È possibile quindi adottare un simile approccio in ambito domestico?

Chiaramente si! Basta solo un po’ di perspicacia e tanta capacità di osservazione e catalogazione. Con Temporal – Machado Muñoz, Lucas presentò una collezione di oggetti prendendo, come punto di partenza le informazioni che le Nazioni Unite avevano appena condiviso relativamente al consumo del suo paese di origine. Riferendosi, così, ai dati relativi ai chili di asfalto prodotti al secondo, all’ammontare di tubi in rame consumati in media e ai volumi d’acqua utilizzati da uno spagnolo, ha costruito mobili in cui le funzioni sono definite dal volume e dalla quantità di materiali impiegati. È in questo modo che, come un analista, ha trasferito dei dati di fenomenologia sociale nella morfologia domestica. Decontestualizzando i grafici, Lucas ha di fatto materializzato l’impatto della nostra presenza sulla terra come cittadini e soprattutto come consumatori.

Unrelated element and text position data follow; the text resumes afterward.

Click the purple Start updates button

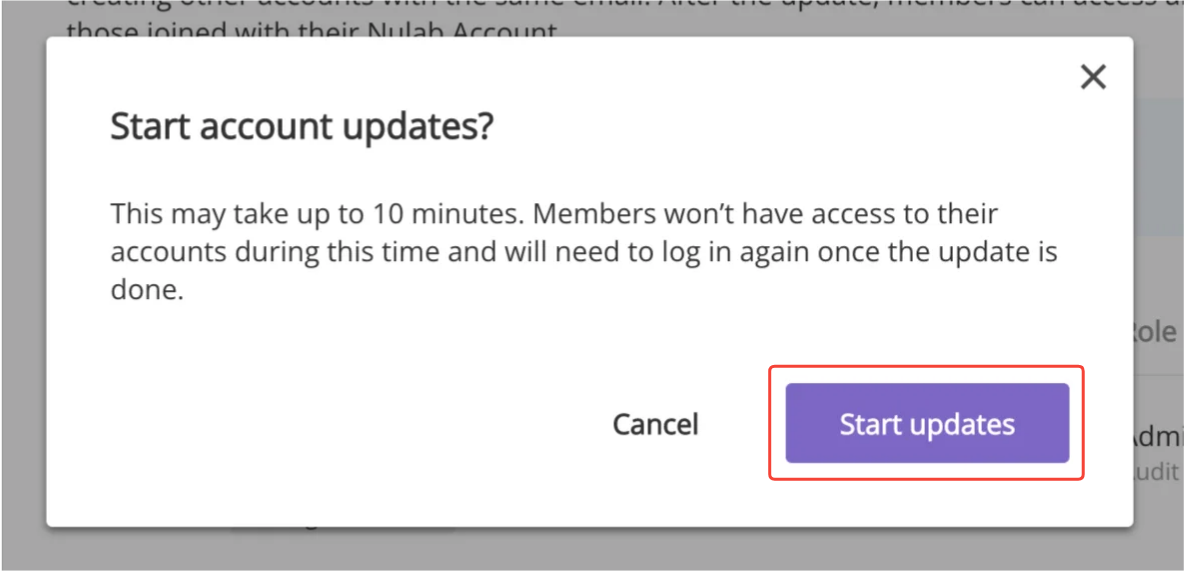click(927, 423)
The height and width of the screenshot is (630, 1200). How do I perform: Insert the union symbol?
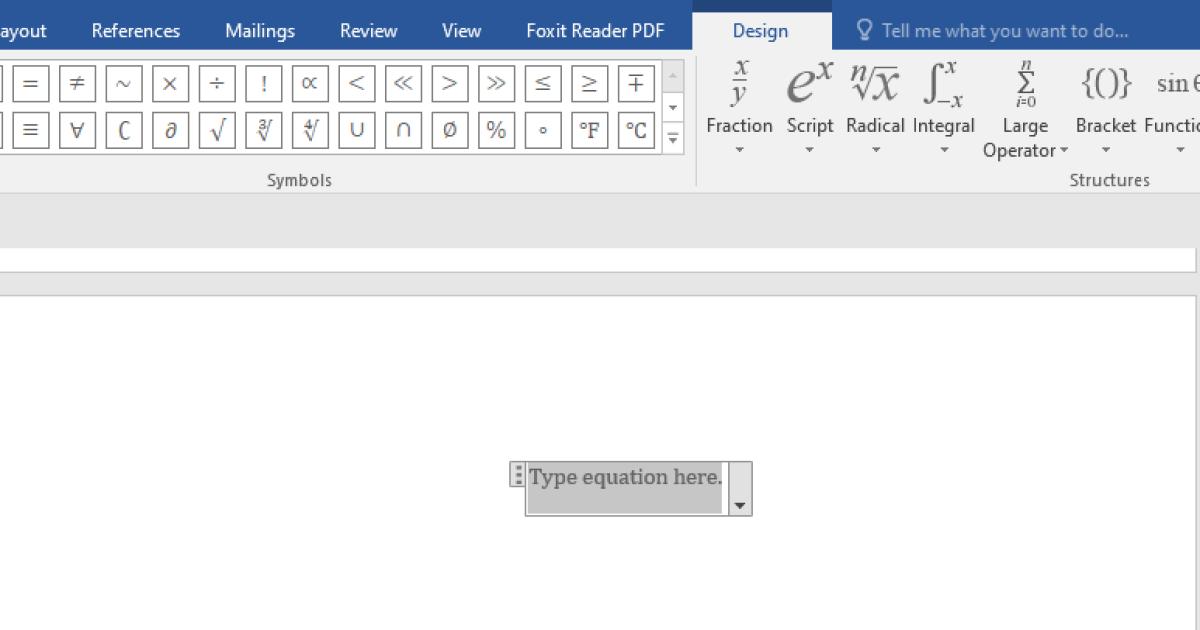[x=356, y=130]
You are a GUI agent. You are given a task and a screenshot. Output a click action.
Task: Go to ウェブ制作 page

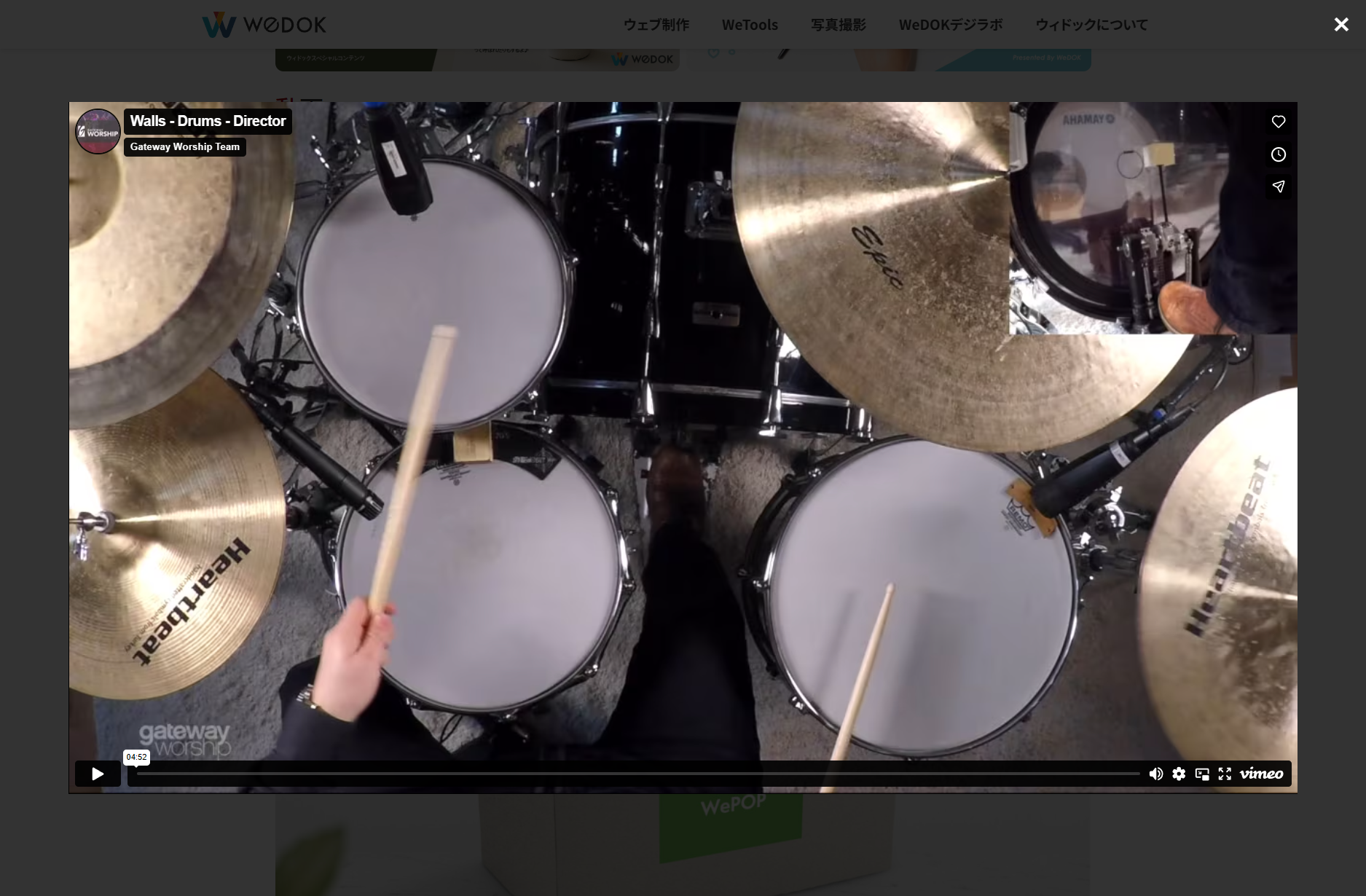click(x=656, y=24)
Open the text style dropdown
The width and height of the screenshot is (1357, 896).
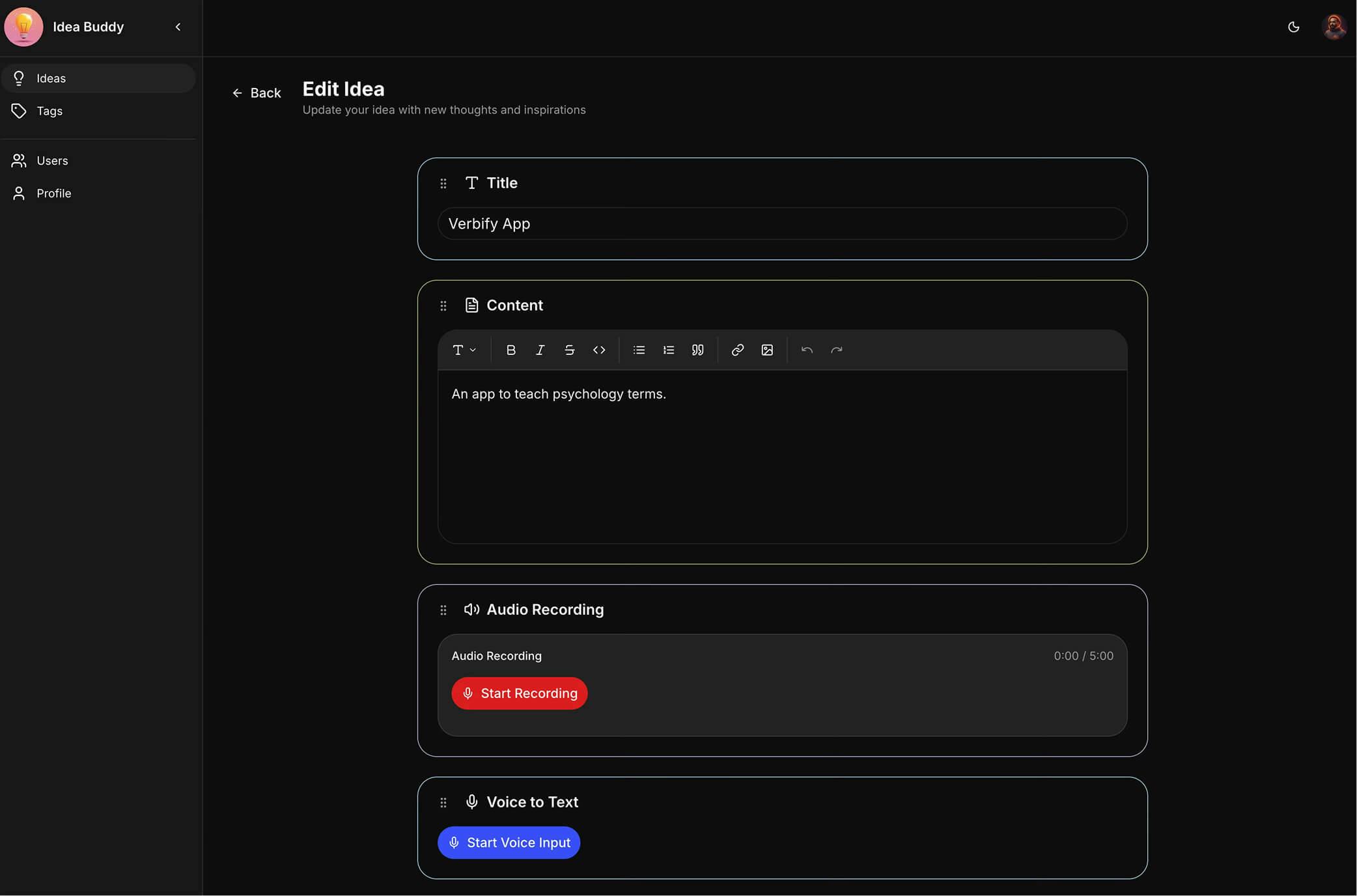click(464, 350)
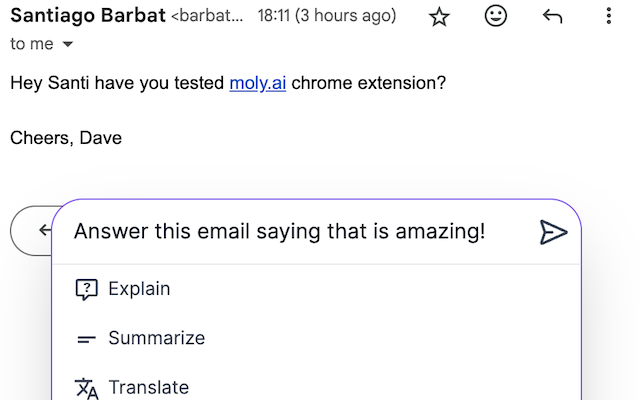Expand recipient details arrow next to 'to me'
The height and width of the screenshot is (400, 640).
(68, 44)
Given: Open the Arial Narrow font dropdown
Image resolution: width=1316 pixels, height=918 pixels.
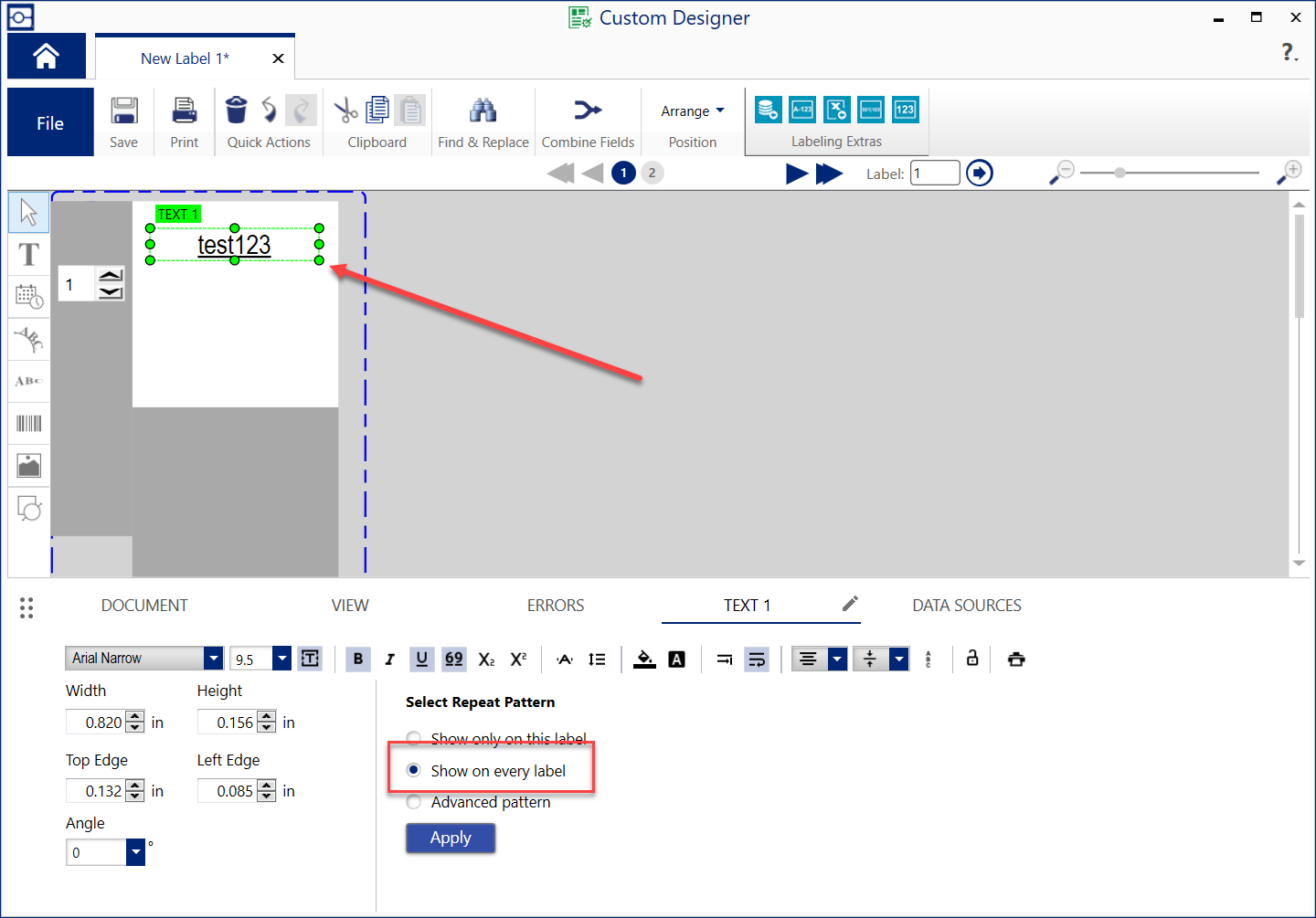Looking at the screenshot, I should pos(213,658).

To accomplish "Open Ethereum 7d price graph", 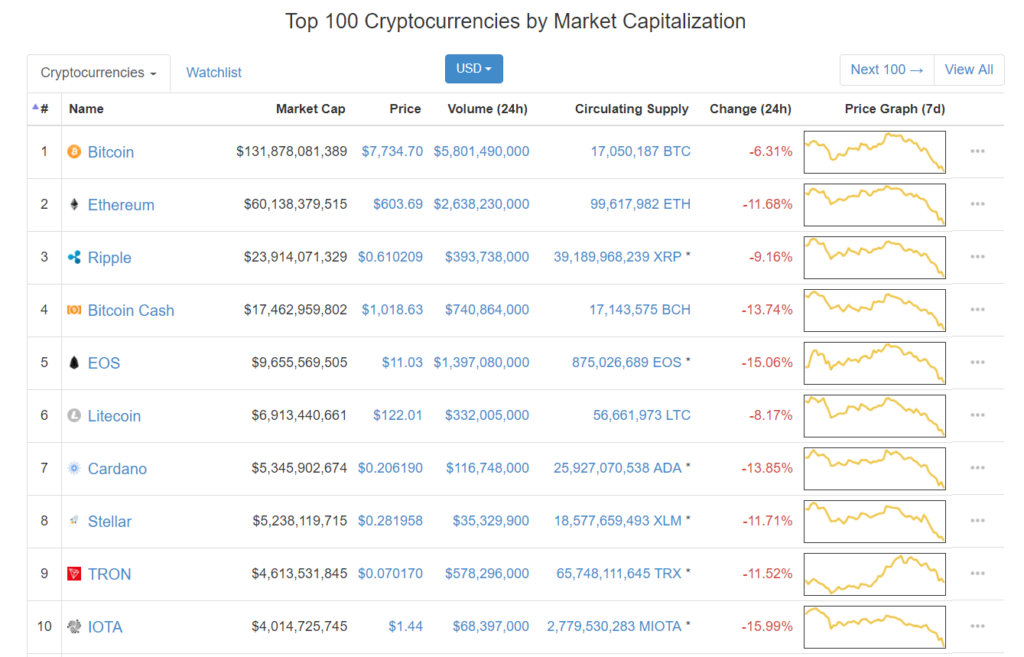I will (x=874, y=205).
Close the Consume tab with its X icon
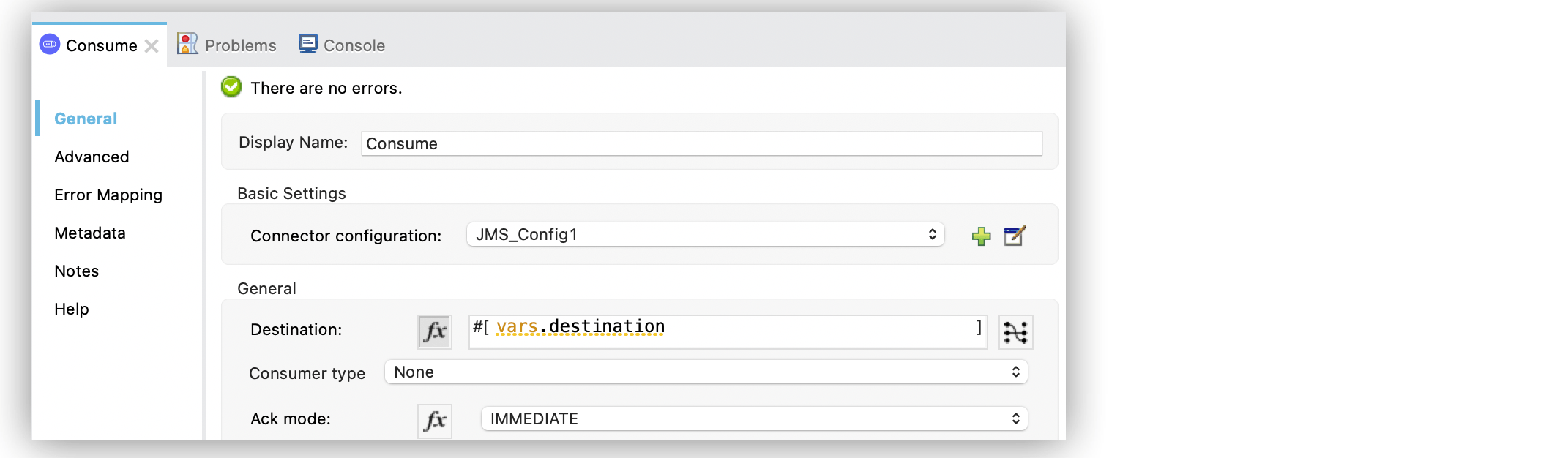This screenshot has width=1568, height=458. click(x=152, y=45)
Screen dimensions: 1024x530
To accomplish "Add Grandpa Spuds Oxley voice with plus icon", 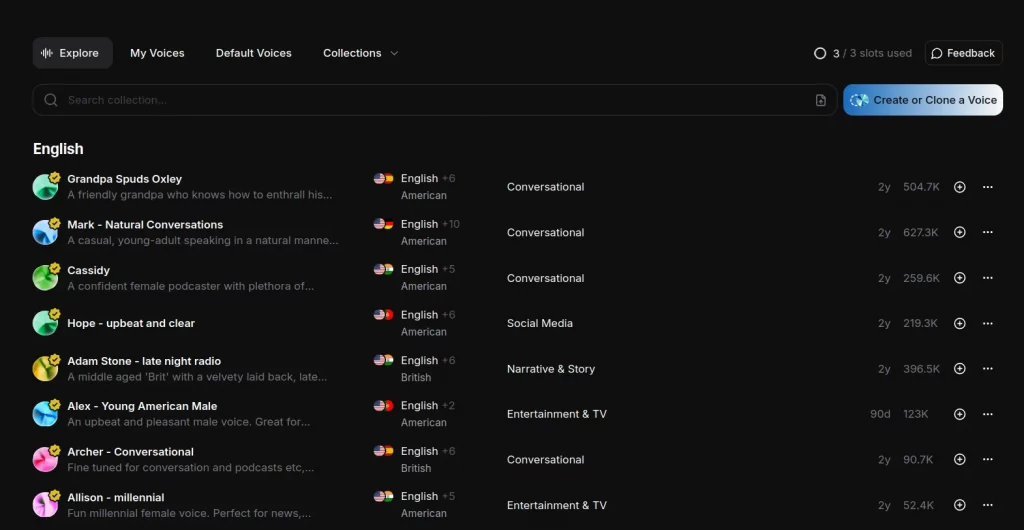I will (x=960, y=187).
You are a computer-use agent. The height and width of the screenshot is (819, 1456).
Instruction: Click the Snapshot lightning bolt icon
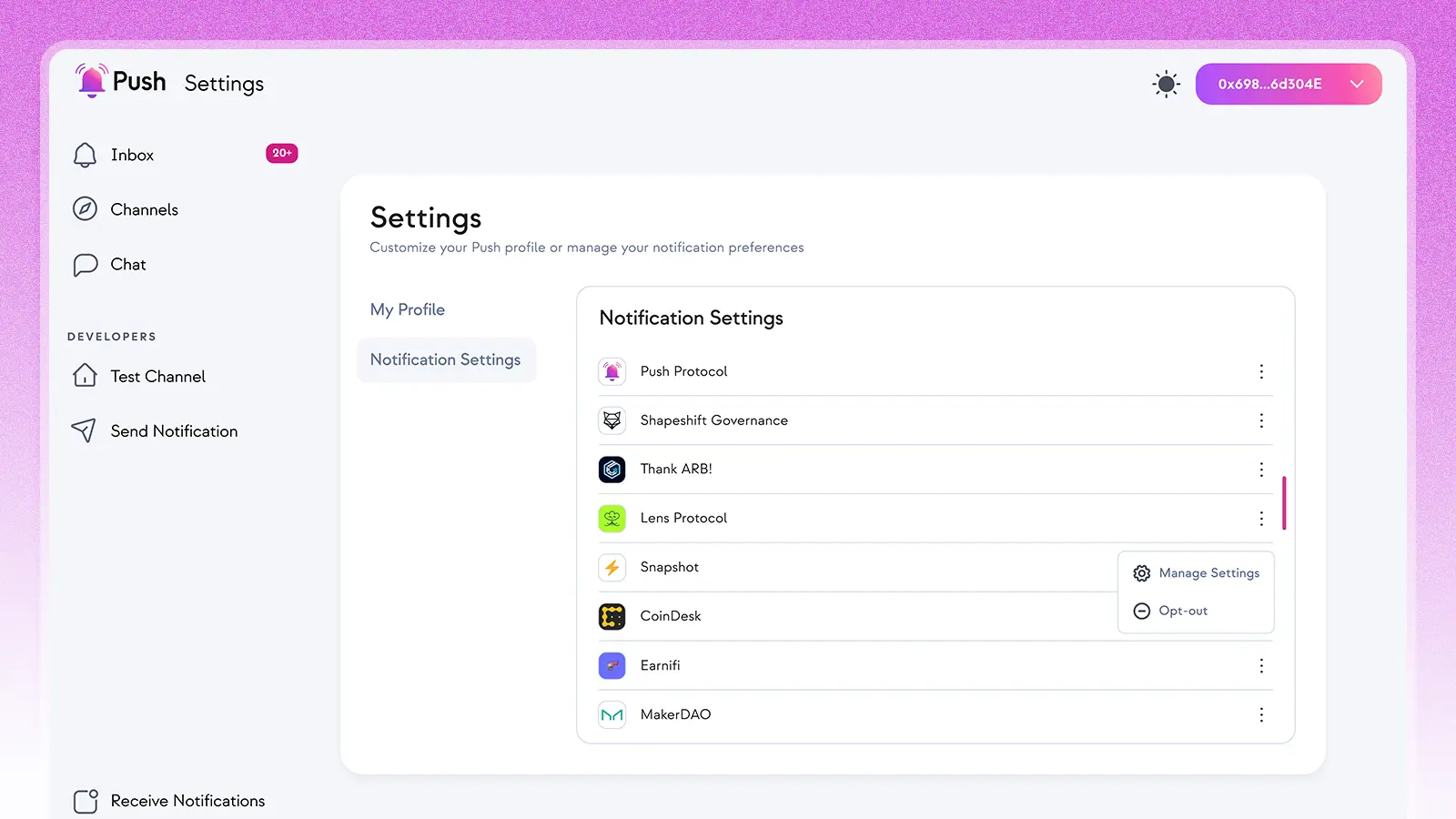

Lucas Muñoz Muñoz, Temporal – Machado Muñoz

Bene, a questo punto non possiamo non chiudere con un progetto che attesta il carattere partecipativo, inclusivo e, perché no, ironico insito in tanto impegno sociale ed ambientale. Con Mobiliario Urbano, infatti, Lucas ha introdotto quelli che lui stesso chiama ‘wild objects’ in aree che non dispongono dell’arredo urbano necessario per generare la partecipazione attiva della cittadinanza. Si tratta di forniture realizzate con materiali di scarto che, recuperati durante una serata all’aperto con amici, sono stati rivisitati con il semplice uso di scotch, corde e schiume poliuretaniche, per farne dei luoghi di socialità. Quale altro modo per applicare la disciplina di uno spirito creativo consapevole nel bene comune!